Imaginando seu corpo;
Seus traços fortes;
O suor escorrendo vagarosamente;
Um beijo forte em seus lábios grossos;
Suas curvas se definindo completamente;
E neste mesmo instante vejo uma menina;
Com um ar meigo e inocente;
Um sorriso feliz e honesto;
Fico pensando nas coisas que já passaste;
Nas magoas que lhe consumiram;
E nas alegrias que lhe presentearam;
Tento decifrar teu olhar;
Mas não vejo como posso;
Um rosto angélica, quase divino;
Mas sinto também uma tentação;
Poder sentir sua pele macia;
Sua respiração e gemido no meu ouvido;
Creio poder beijar-te freneticamente;
E para isto tudo creio que basta uma oportunidade;
Ela existindo não vou desperdiçar.

Amor e loucura.



Louco e aprendendo;
Assim estou neste momento;
E quero ficar assim por muitos anos;
Pois isto é liberdade;
Poder amar sem preconceito, sem distancia;
O amor jamais foi lucidez;
Seja ele honesto ou obrigatório;
Favorável ou agradável;
E por mais invisível que seja nos apaixonamos todo instante;
Seja pela simplicidade da vida;
Simplesmente por ser um amante insano;
Um maluco sem rumo ou conceito popular;
Sinto que sou capaz de amar uma nuvem se me for conveniente;
Descobri que estar vivo é uma benção;
E mesmo assim ser abençoado é estupidez;
No fim o lado certo é como nos livros;
Nascer, amadurecer, reproduzir, envelhecer e morrer;
Eu nasci do acaso;
Amadureci nas derrotas;
Reproduzo loucuras de amor;
Envelheço apenas no corpo;
E morrerei apenas pela insanidade da paixão.

Com anjos e demônios.



Eu viajo em ondas sonoras;
Deliro com letras bizarras;
Eu choro, canto, vibro e me satisfaço;
Sou apenas alguém entre humanos.

Posso ser vingativo quando me traem;
Extremamente cruel se necessário;
Consigo ser desonrado, estúpido, antipático e insano;
Pois estou possuído por um demônio chamado desgosto;

Atenção é meu nome do meio;
Absoluto em bondade e amor;
Dou a outra face e jamais deixo de ajudar o próximo;
Quando estou nas ruas, os anjos me seguem.

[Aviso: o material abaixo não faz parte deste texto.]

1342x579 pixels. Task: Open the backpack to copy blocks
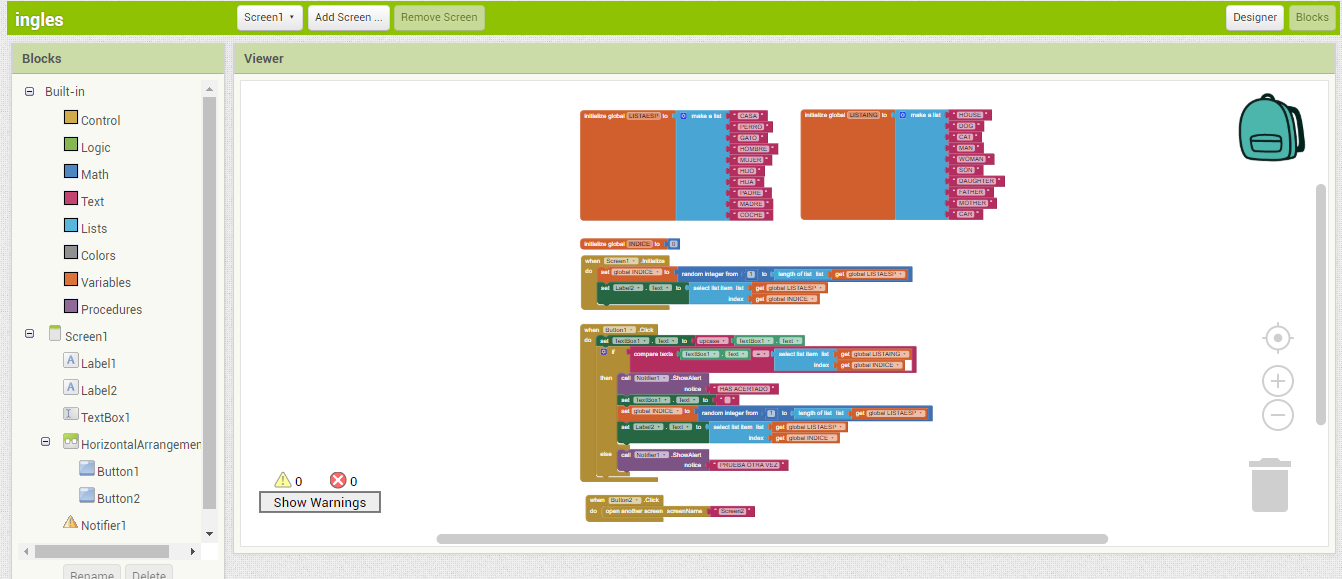pyautogui.click(x=1268, y=126)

Eu choro porque estou entre pessoas;
Sou cruel quando canto com o demônio;
Bebo e fico aos cuidados divinos;
Isto porque sou apenas um boêmio humano.

terça-feira, 8 de março de 2011

Definição.

“Neste curto período de vida me fizeram muitas perguntas,
 Coisas tão habituais que apenas se responde ‘sim’ ou ‘não’.
 - Você esta bem?
 -Tu parece preocupado?
 -Por que esta triste?
 Ou - Que felicidade hein?
 Só há uma resposta para estas coisas,
 Defina-me: Estar bem, estar preocupado, estar triste ou felicidade.
 Você poderia fazer isto?”

Felicidade.

“Não somos capazes de fazer nosso futuro,
 Apenas traçamos metas,
 Rumos, idas e vindas,
 Amar e odiar, perdoar e ignorar,
 Podemos ser livres,
 Mas “alegria e tristeza são os deuses que soletram para nos.”

Dilema.

“Se você estivesse caído no chão e sem vida,
 Vendo suas ultimas imagens,
 Tendo sua ultima escolha,
 Tu amarias a vida que teve...
 Ou odiaria tudo pela vida que lhe tiraram?”

Problemas e soluções.

Nossos problemas existem para testar nossa vida;
Para ver se somos dignos das coisas que nos cercam;
Existem para provar nossa raiva e calma;
Sempre que um problema novo surge temos escolhas;
Escolher perdoar;
Escolher nos isolarmos;
Podendo continuar amando ou odiando a todos;
Expor a raiva ao extremo;
Meditar sobre uma solução rápida;
A chance de levar um tapa e oferecer a outra face;
Ou simplesmente deixar o instinto tomar conta;
Os problemas nos da a diferença de estar vivos ou mortos;
Assim como as soluções nos mostra cruéis ou santos;
Vendo se vale a pena assim matar ou morrer;
As escolhas são feitas para marcar nossas vidas;
E todas deixam cicatrizes eternas. 

Primeiro raio de sol.

Estive no ápice de meu ser;
Completo em todas as formas;
Contive todos meus medos e problemas;
Foi como um sonho;
Uma historia infantil;
Tão simples que não nos damos conta;
Pude perceber em detalhes a felicidade;
Como se aquilo fosse feito pra mim;
Sem preocupações reais ou problemas medíocres;
Momentos que registrei em minha mente;
Imagens únicas;
A sensação de absoluta alegria;
Uma criança livre;
Ver como é bom a infância e agora sem sua essência;
Quando tudo terminou com o mais belo raio de sol;
Quando a areia não incomodava;
Nem o frio;
Nem a ausência;
Notei o real efeito da luz na minha vida;
O quanto é fácil ser completo e jamais ser perfeito.